その臭いは「ネズミ臭」と呼ばれ、原因物質は「悪臭防止法」や「大気汚染防止法」の規制対象となっている公害の元ばかり。実に人迷惑なにおいなのだ。
顔がすぐ赤くなる女性は要注意
酒を飲むと、なぜひどい口臭を発するのか。専門歯科医のサイトをのぞくと、次のような段階のメカニズムで悪臭物質が体内から飛び出してくる。
(1)酒を飲むと、肝臓がアルコールを分解し、毒素であるアセトアルデヒドが作られる。アセトアルデヒドはさらに分解されて、最終的に酢酸などの有用な酸に変わる。しかし、飲み過ぎると肝臓の分解機能が追いつかなくなり、中間物質のアセトアルデヒドのまま体内にたまり、二日酔いなどの悪さをする。

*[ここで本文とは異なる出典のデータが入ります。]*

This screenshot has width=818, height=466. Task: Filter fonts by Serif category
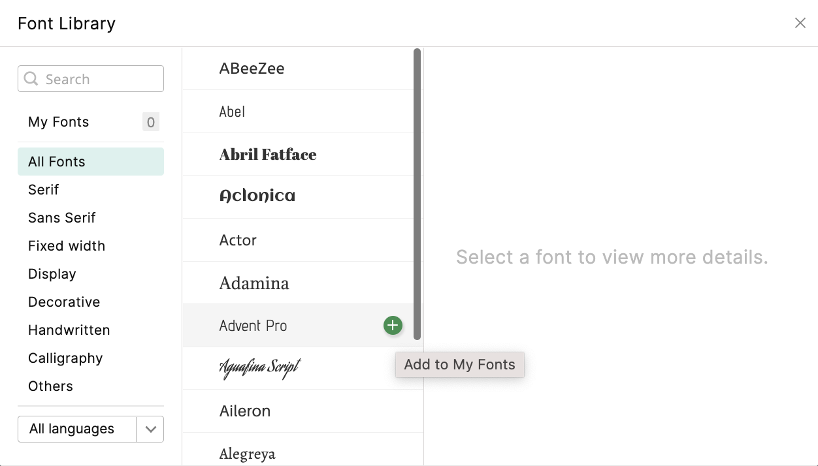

(2)アセトアルデヒドは、「ネズミ臭」とか「生ゴミ臭」といわれる悪臭があり、「悪臭防止法」の規制対象である特定悪臭物質に指定されるほど臭いがキツイ。
(3)アセトアルデヒドの臭気は、吐いた息から外に広がるばかりか、汗や皮膚の呼吸によって体表から蒸気となって発散する。酒の弱い人はアセトアルデヒドが体内に残りやすい。特に、顔がすぐ赤くなる女性は要注意だ。口臭だけでなく、アセトアルデヒドの蒸気が服についている恐れがある。
(4)アルコールには利尿作用があり、体内の水分が失われて口内も乾燥し、唾液が分泌しなくなる。すると、唾液によって繁殖を抑えられていた口内の雑菌が増え始める。特に、歯周病の原因菌である嫌気性菌(けんきせいきん)が猛烈に繁殖を始め、硫化水素とメチルメルカプタンの臭気ガスを発生させる。
(5)硫化水素は「腐ったタマネギの臭い」、メチルメルカプタンは「腐った卵の臭い」といわれ、2つとも「悪臭防止法」ばかりか「大気汚染防止法」の特定悪臭物質にまで指定されるほど臭いが激しい。自分で気づかずに口臭を出している人は、公害(口害)を周囲にまき散らしているわけだ。
(6)日本人の55歳以上の50%は歯周病患者といわれるが、酒をよく飲む人は歯周病になりやすい。韓国やブラジルの研究によると、酒をよく飲む人は飲まない人より歯周病になるリスクが約30%高まる。特に女性の場合は、3.8倍も多くなるというデータがある。